───── Records shown

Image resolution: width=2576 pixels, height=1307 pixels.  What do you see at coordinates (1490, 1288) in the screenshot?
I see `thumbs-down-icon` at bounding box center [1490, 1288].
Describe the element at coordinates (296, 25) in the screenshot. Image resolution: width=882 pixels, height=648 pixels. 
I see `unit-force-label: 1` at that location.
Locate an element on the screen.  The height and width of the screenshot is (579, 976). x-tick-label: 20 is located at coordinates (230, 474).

──────────
───── Records shown

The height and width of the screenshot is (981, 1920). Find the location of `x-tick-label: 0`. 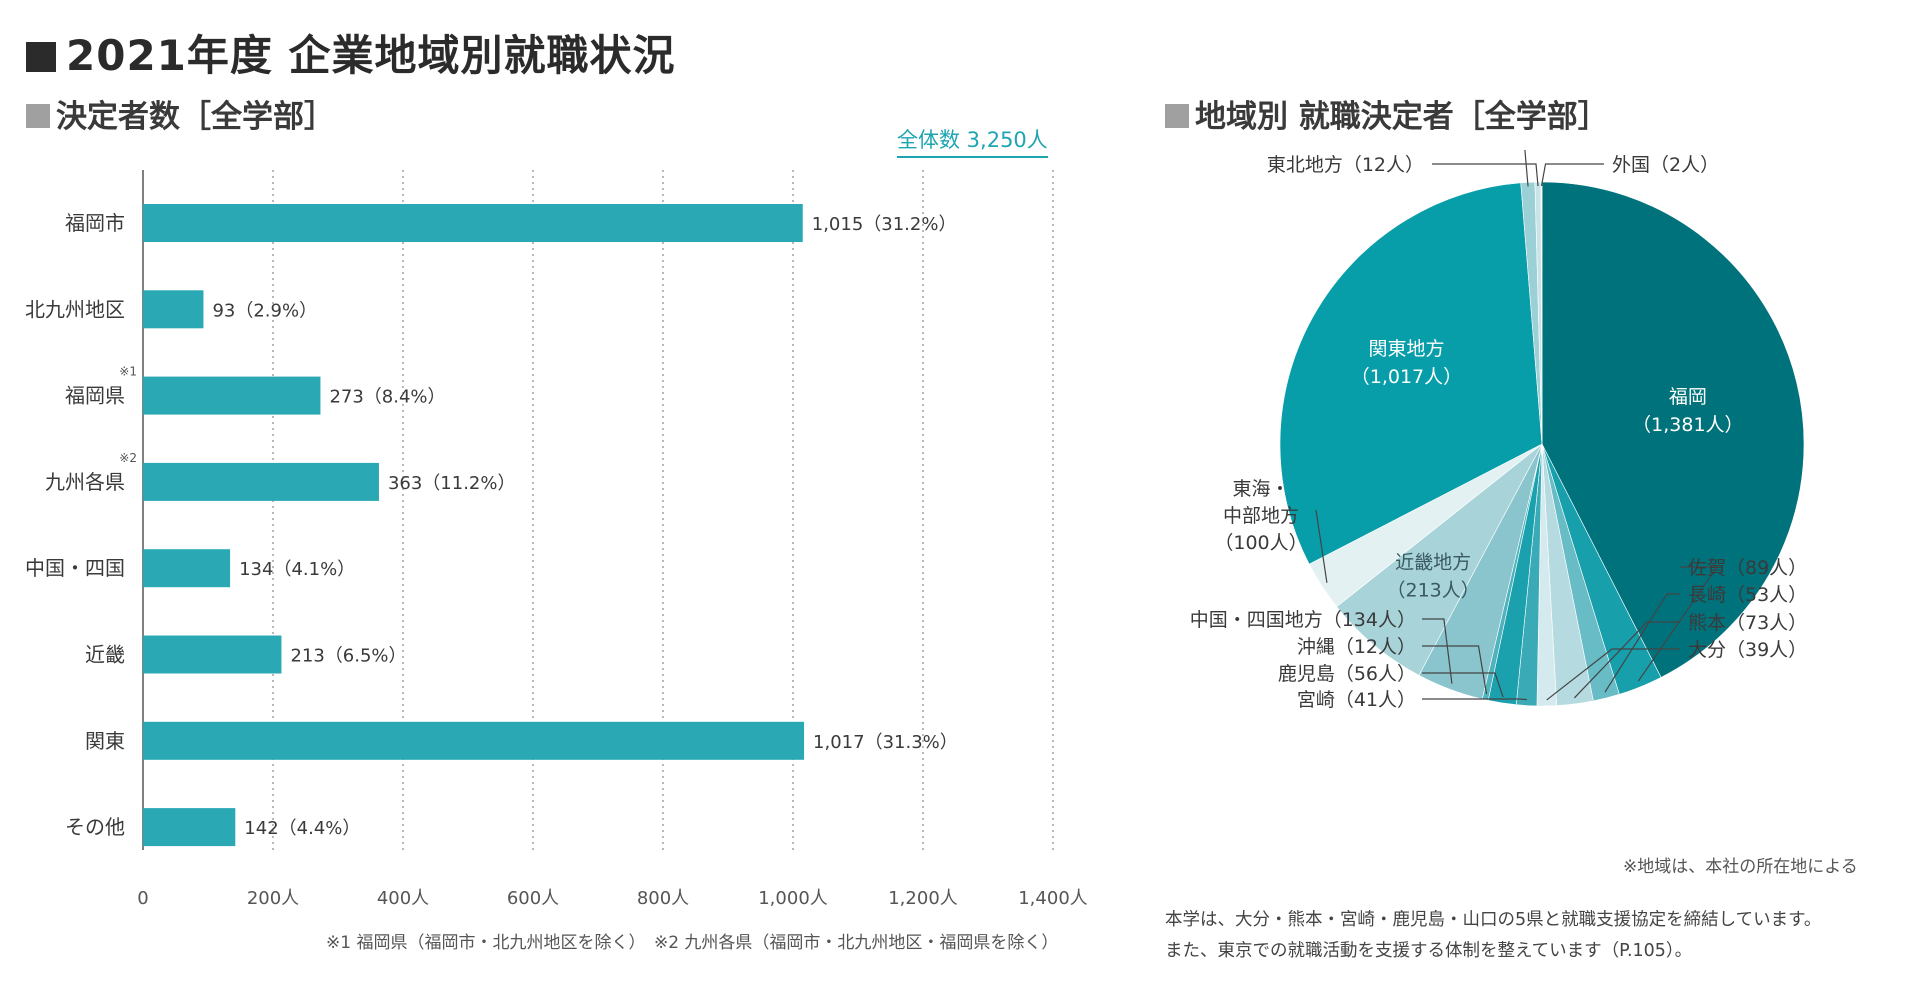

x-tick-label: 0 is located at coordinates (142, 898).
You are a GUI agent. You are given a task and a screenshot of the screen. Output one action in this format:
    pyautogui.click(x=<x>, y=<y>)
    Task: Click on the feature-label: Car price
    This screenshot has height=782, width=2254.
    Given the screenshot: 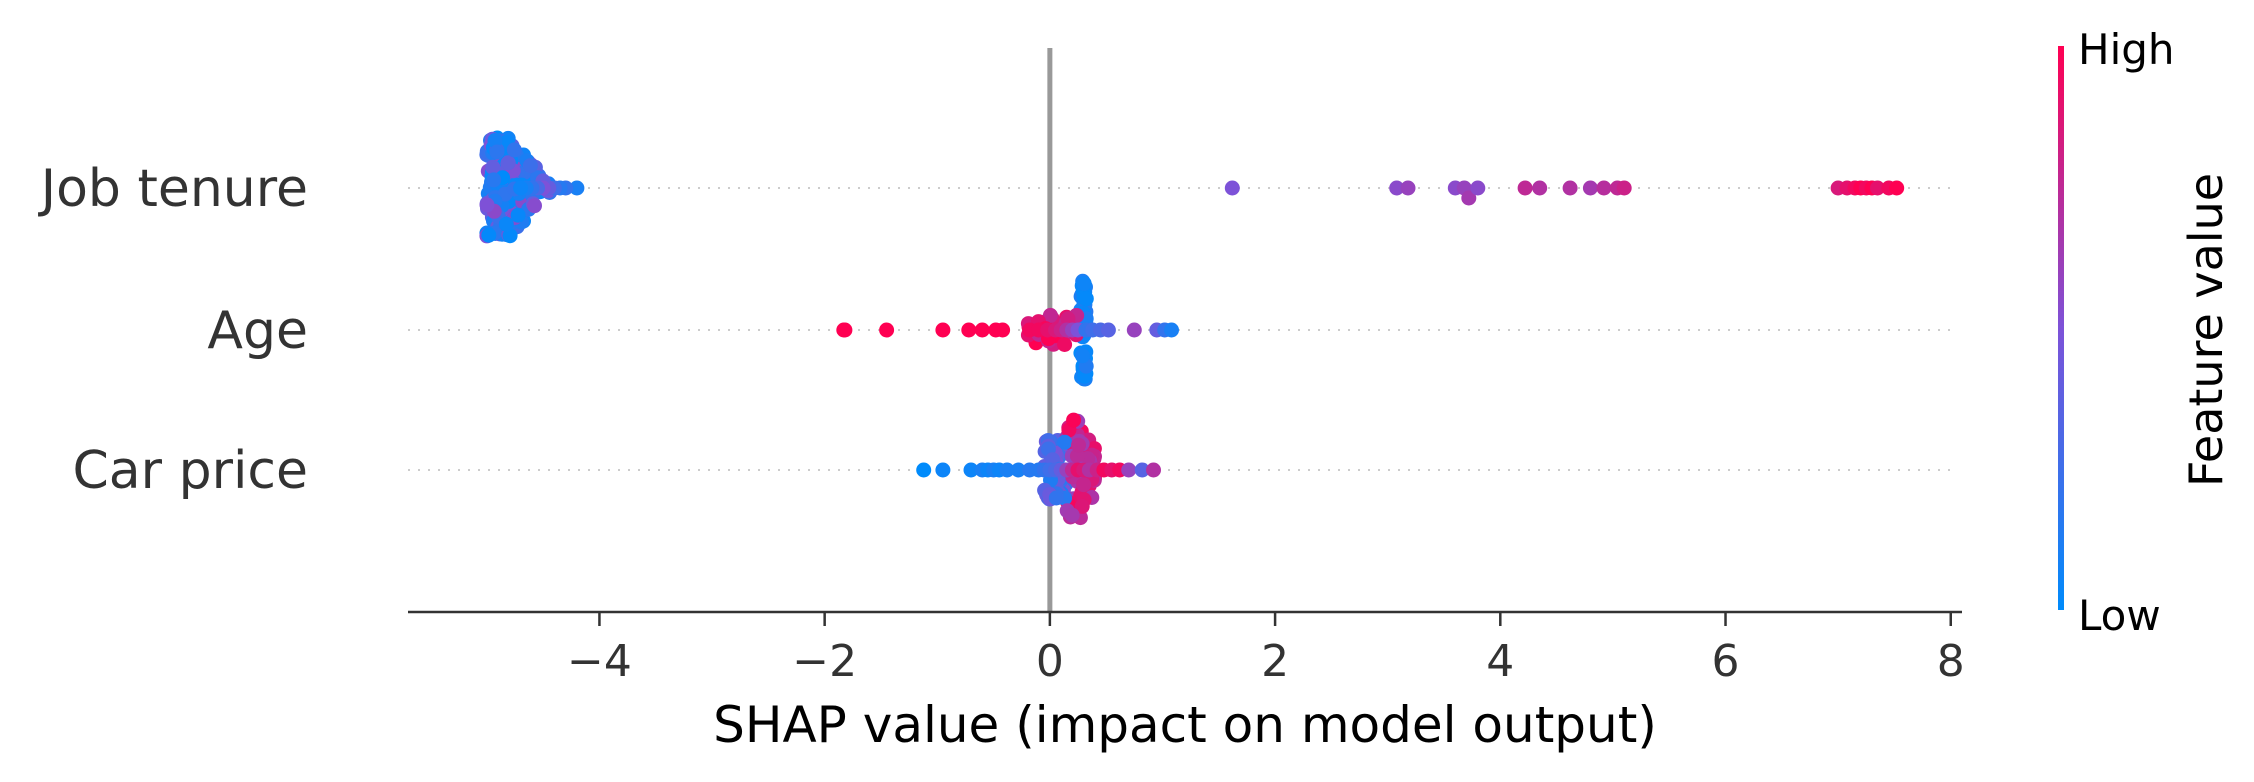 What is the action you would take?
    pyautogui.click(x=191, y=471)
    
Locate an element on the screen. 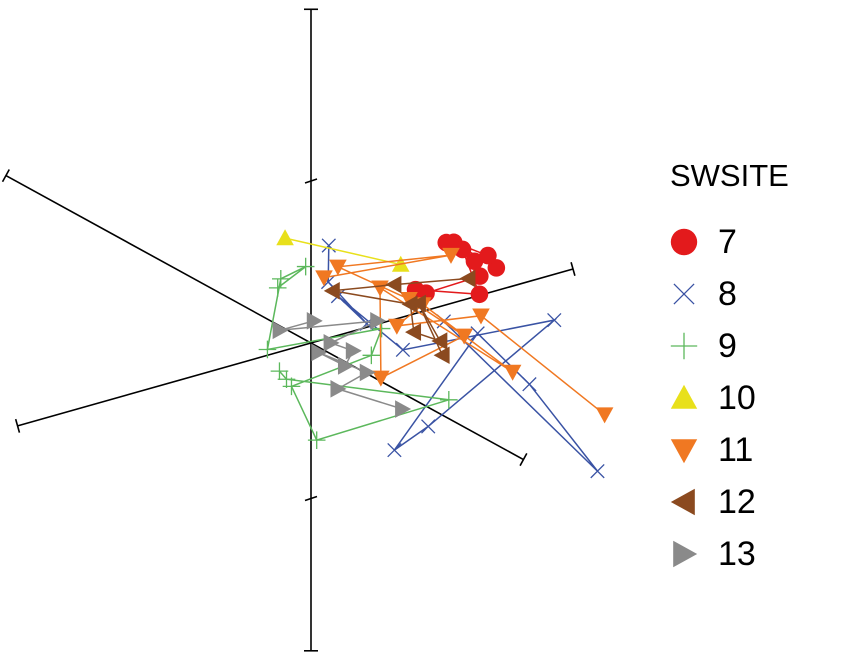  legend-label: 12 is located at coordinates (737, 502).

──────────
───── Records shown

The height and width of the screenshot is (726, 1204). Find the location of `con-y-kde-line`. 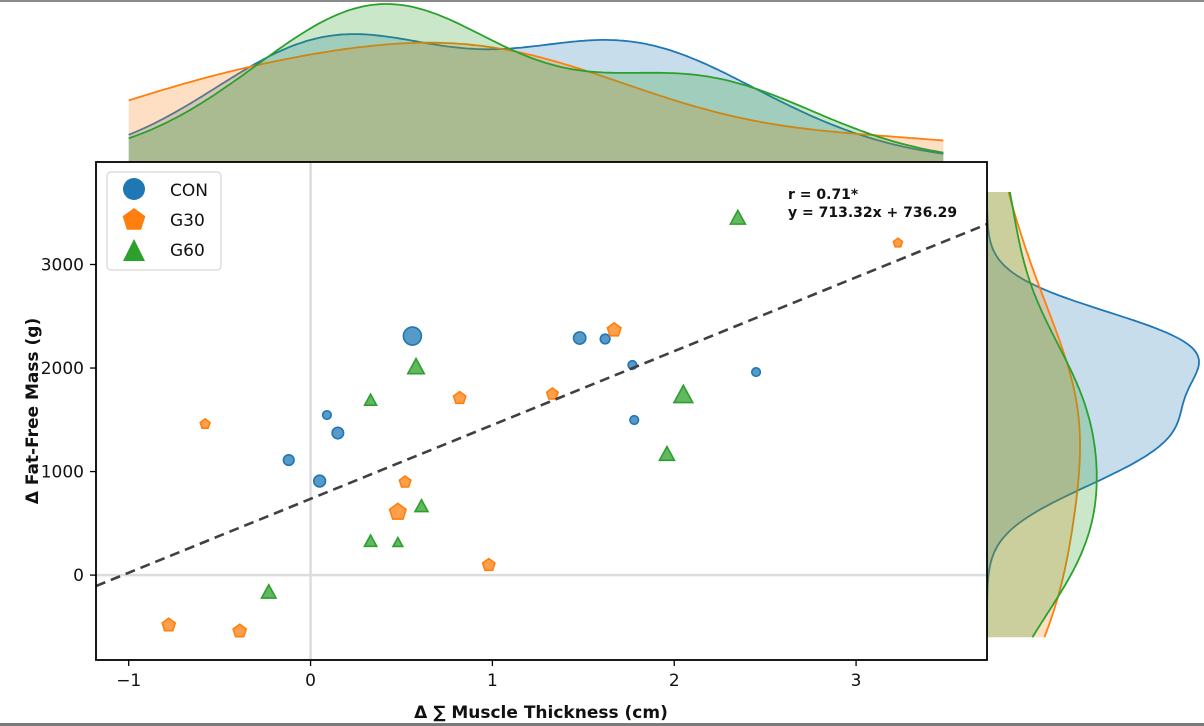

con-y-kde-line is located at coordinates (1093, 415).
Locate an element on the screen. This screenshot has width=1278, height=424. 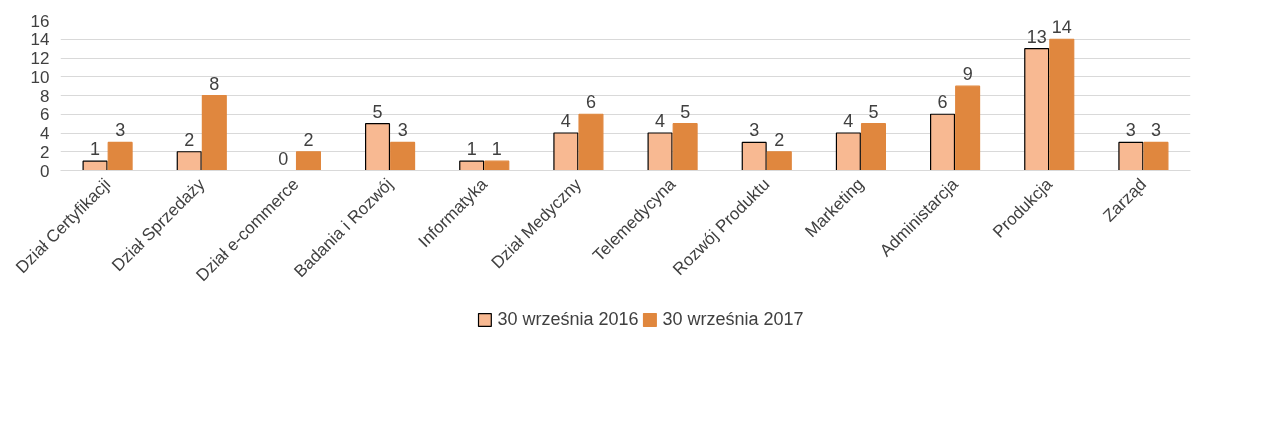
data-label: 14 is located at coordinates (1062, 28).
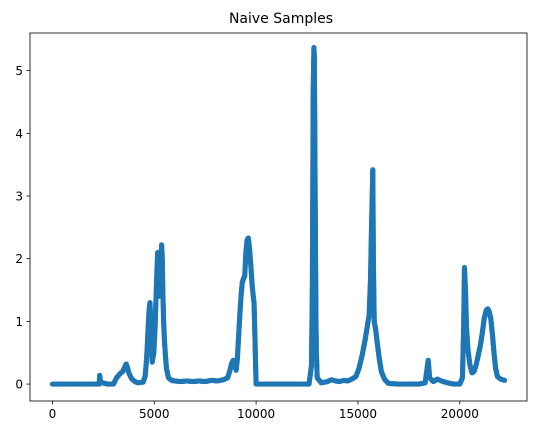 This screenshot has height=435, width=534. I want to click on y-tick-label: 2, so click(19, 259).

──────────

-- Problem requirements --
Turn the rows from the line with "Locate an element on the screen. This" through the line with "This screenshot has height=435, width=534." into a JSON list of strings, one string per line, skipping blank lines. Leave the pictures out.

-- Solution --
[
  "Locate an element on the screen. This screenshot has width=1278, height=424. ",
  "data-label: 14 is located at coordinates (1062, 28).",
  " This screenshot has height=435, width=534. I want to click on y-tick-label: 2, so click(19, 259)."
]